Intraoperative urologic consultation is the urologist's response to suspected or confirmed iatrogenic urinary tract injury (IUTI) or trauma recognized during another specialist's operation. The call typically comes from a colorectal, gynecologic, general, vascular, or obstetric surgeon asking for immediate assessment of the ureter, bladder, urethra, or kidney — with the patient under anesthesia, the field open, and a decision window measured in minutes. The goals are the same every time: immediate recognition, appropriate repair or temporization, preservation of renal function, and a durable plan that prevents the patient from returning to our clinic as a delayed-diagnosis disaster.[1][2]

The role has shifted over the last three decades. The old paradigm in which the primary surgeon managed urinary complications has largely given way to consultant-led repair: in one colorectal series, 78% of intraoperatively diagnosed ureteral injuries were repaired by a consulting urologist, and long-term success of intraoperative bladder repair reaches 98.4% when performed by a consultant urologist.[2] The reconstructive urologist's presence at the moment of injury is now considered fundamental.[2]

This article is the operational guide to that consultation — when to come, what to bring, how to recognize injury, how to repair it, and when to temporize. For the specific non-urologic operations that generate these injuries, see the nested Procedures Causing GU Injury reference. For organ-specific trauma management outside the iatrogenic context, see Ureteral Trauma, Bladder Trauma, Renal Trauma, PFUI, and GU Injury Overview.

When to Get the Call

Urologic consultation should be obtained in the following situations:[2]

  • Suspected or confirmed ureteral injury during pelvic or abdominal surgery
  • Bladder injury requiring complex repair or involving the trigone / ureteral orifices
  • Urethral injury during pelvic surgery (rectal resection, taTME)
  • Renal vascular injury or significant renal trauma
  • Uncertainty about urinary tract anatomy or extent of injury
  • Need for intraoperative diagnostic maneuvers — cystoscopy, retrograde pyelography, indigo-carmine assessment of ureteral jets

A low threshold is appropriate. Delayed-diagnosis outcomes are worse than intraoperative recognition across every category of IUTI (see the Timing section).

What to Bring

When the call comes from a field you don't routinely work in, arrive prepared:

  • Cystoscope (flexible and rigid) with light cord and camera
  • Guidewires — hydrophilic (Sensor, Glidewire) and stiff-tip (Amplatz)

════════

* About this task:
Copy the passage of the consultation guide from "Urologic consultation should" to "the Timing section).", keeping every word and mark unchanged. The entries that come after the consultation guide are separate material, unrelated to it.

════════

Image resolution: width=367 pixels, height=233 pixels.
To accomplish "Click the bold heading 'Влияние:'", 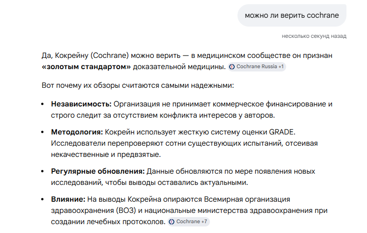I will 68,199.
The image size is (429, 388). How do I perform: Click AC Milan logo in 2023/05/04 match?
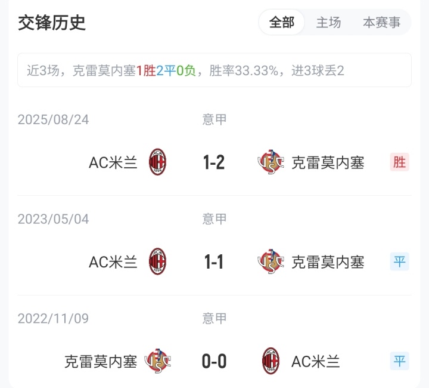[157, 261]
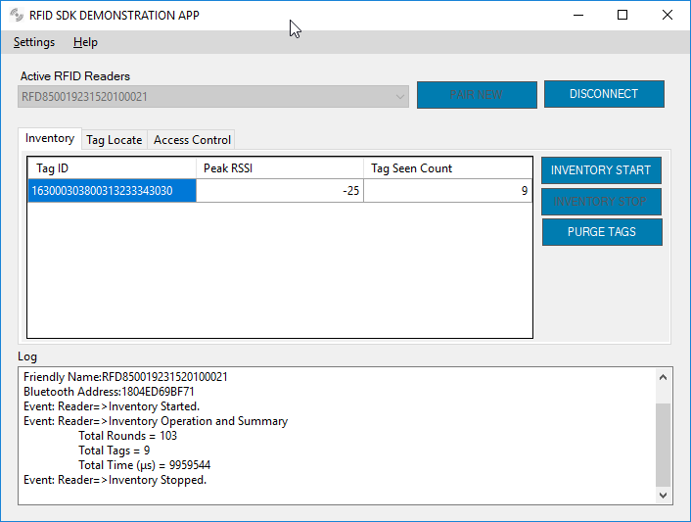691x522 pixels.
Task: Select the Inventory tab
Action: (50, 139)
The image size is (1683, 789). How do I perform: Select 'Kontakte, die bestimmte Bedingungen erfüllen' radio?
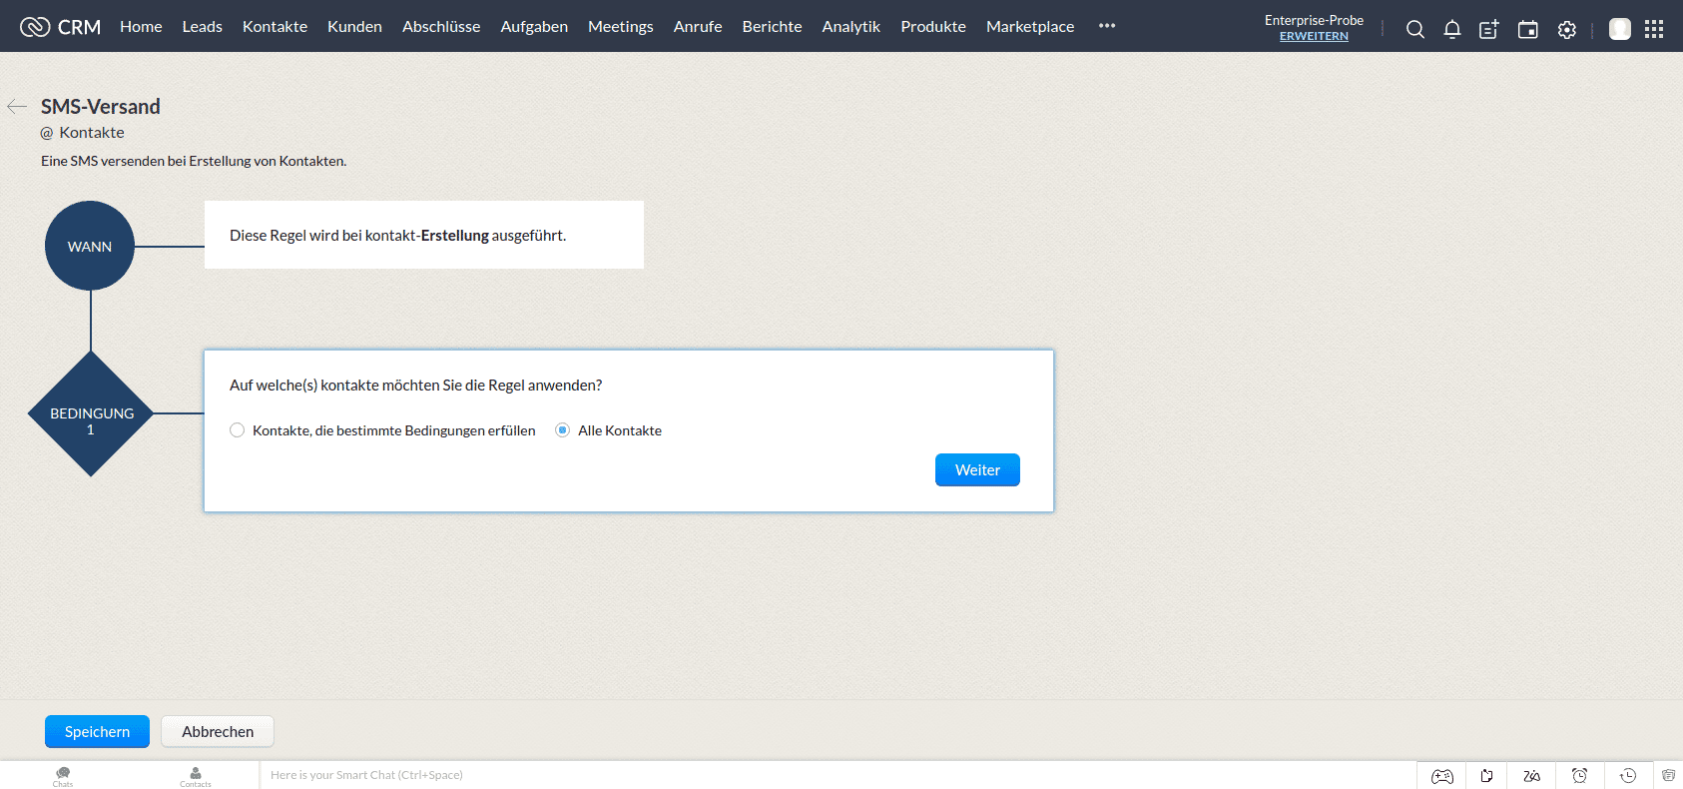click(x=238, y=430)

════════

* Result below:
Urologic consultation should be obtained in the following situations:[2]

  • Suspected or confirmed ureteral injury during pelvic or abdominal surgery
  • Bladder injury requiring complex repair or involving the trigone / ureteral orifices
  • Urethral injury during pelvic surgery (rectal resection, taTME)
  • Renal vascular injury or significant renal trauma
  • Uncertainty about urinary tract anatomy or extent of injury
  • Need for intraoperative diagnostic maneuvers — cystoscopy, retrograde pyelography, indigo-carmine assessment of ureteral jets

A low threshold is appropriate. Delayed-diagnosis outcomes are worse than intraoperative recognition across every category of IUTI (see the Timing section).